Isn’t it scaring to know that your lifespan can be reduced by over 4 years if you live in a polluted city? For people living in India and especially Delhi, it is. That is why a new study has suggested that people in India would live an average of 4.3 years longer if the country met the global guidelines for particulate pollution.
According to the study, the effect of pollution on life expectancy is worse than HIV/AIDS, cigarette smoking, and even terrorism. Researchers at the University of Chicago have developed the new Air Quality Life Index (AQLI) which states that particulate air pollution cuts global average life expectancy by 1.8 years per person.
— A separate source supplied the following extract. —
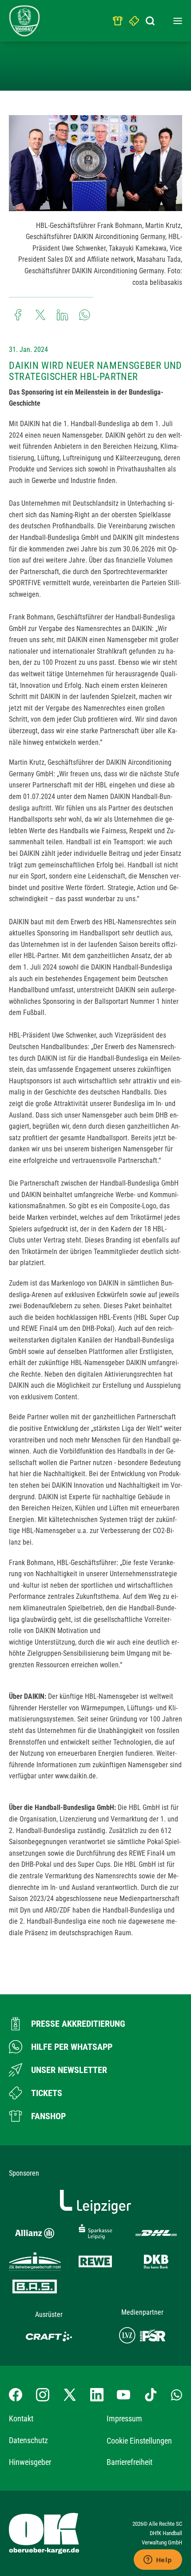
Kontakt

A professor at Energy Policy Institute at the University of Chicago was quoted as saying, “around the world today, people are breathing air that represents a serious risk to their health. But the way this risk is communicated is very often opaque and confusing, translating air pollution concentrations into colors, like red, brown, orange and green.”
Notably, the AQLI is based on a pair of studies quantifying the causal relationship between long-term human exposure to participate in pollution and expectancy. Moreover, 5.5 billion people are living in areas where particulate pollution exceeds the WHO guideline. And, the concerning data from the AQLI reveals that India and China, account for 73 percent of all years of life lost due to particulate pollution.
Undoubtedly, it is the greatest global threat to human health currently. And, everybody needs to start contributing their part in order to make this world a better place to live in for us and for the coming generations.